Tasks to carry out ▸
1) According to the Wiz article, how many employees does Wiz have?
2) Write out the Wiz article word for word, starting at "Wiz has a strong" and ending at "selling to companies.".

[Study text — start]

Public market investors have trimmed their stakes in technology stocks in recent weeks, but the start-up market remains hot. Wiz, a year-old cybersecurity company with just 65 employees, is now worth $1.7 billion after a recent $130 million funding round.
The activity suggests that investors continue to see growth prospects for tools that can aid in cloud adoption.
Wiz has a strong pedigree: Co-founders Yinon Costica, Ami Luttwak, Assaf Rappaport and Roy Reznik sold their previous company, Adallom, to Microsoft for a reported $320 million. The Adallom software became part of the lineup of security tools Microsoft started selling to companies.
Last year, after learning about how companies were adopting cloud services at Microsoft, the Adallom founders started working on Wiz. They built an online tool that identifies security issues lurking in the public cloud infrastructure that organizations are increasingly using to run software, so that administrators can quickly take action. The service works with the majority of services available from market-leading cloud Amazon Web Services, as well as Microsoft’s Azure and the Google Cloud Platform.

[Study text — finish]
[Supplied entries — start]

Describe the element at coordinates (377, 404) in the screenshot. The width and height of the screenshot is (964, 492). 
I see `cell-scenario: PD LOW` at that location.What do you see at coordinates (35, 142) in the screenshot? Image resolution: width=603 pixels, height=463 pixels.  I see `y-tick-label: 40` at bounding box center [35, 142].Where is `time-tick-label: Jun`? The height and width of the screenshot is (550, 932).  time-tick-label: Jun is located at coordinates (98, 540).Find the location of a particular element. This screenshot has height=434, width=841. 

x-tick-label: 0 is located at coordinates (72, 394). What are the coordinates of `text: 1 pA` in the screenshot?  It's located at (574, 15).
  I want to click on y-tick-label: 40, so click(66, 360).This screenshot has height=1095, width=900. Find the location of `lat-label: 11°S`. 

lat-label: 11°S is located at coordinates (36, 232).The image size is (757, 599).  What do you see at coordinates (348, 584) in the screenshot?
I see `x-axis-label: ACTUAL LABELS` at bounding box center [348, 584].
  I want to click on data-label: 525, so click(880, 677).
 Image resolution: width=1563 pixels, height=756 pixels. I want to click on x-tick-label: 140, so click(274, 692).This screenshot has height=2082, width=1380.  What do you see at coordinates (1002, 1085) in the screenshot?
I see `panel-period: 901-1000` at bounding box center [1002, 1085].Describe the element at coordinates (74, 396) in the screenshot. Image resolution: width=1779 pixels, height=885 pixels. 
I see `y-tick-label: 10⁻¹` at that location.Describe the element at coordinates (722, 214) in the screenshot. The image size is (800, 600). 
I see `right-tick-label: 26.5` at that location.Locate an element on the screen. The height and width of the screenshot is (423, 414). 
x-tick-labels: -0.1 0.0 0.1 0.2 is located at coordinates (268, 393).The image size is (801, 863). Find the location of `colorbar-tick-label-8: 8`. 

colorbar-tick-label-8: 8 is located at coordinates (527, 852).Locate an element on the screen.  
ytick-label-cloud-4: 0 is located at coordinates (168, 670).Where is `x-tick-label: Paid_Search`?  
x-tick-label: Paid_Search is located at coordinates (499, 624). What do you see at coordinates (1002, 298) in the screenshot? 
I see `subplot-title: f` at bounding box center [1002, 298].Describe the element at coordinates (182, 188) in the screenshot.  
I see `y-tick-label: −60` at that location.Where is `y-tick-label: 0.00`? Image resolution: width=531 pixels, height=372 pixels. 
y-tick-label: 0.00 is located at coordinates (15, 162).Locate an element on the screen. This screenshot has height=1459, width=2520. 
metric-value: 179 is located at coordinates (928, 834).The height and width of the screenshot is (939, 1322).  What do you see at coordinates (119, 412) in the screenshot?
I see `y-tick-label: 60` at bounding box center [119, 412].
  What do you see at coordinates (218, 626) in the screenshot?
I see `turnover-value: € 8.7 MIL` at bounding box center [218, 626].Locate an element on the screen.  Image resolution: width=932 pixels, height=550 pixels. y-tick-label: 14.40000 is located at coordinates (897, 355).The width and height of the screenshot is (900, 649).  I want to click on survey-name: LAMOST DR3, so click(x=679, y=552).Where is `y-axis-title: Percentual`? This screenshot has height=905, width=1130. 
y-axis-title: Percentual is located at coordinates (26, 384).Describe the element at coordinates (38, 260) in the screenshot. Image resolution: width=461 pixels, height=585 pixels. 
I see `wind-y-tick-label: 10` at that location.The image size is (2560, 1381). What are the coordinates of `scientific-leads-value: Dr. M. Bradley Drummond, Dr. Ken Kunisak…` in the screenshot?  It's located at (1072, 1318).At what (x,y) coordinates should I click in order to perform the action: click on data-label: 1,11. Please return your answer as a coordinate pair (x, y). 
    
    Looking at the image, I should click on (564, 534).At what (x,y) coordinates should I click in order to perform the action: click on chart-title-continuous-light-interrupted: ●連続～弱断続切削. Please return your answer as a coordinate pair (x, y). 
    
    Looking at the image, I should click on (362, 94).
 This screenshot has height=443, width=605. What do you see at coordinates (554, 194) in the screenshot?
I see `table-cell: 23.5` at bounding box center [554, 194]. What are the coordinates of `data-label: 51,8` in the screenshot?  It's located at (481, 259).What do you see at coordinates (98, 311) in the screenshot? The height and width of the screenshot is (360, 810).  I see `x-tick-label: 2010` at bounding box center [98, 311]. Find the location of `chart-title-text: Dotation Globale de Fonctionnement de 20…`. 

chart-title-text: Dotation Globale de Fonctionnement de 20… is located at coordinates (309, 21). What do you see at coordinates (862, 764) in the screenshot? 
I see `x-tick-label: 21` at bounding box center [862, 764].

[Supplied entries — finish]

Answers by item ▸
1) 65

2)
Wiz has a strong pedigree: Co-founders Yinon Costica, Ami Luttwak, Assaf Rappaport and Roy Reznik sold their previous company, Adallom, to Microsoft for a reported $320 million. The Adallom software became part of the lineup of security tools Microsoft started selling to companies.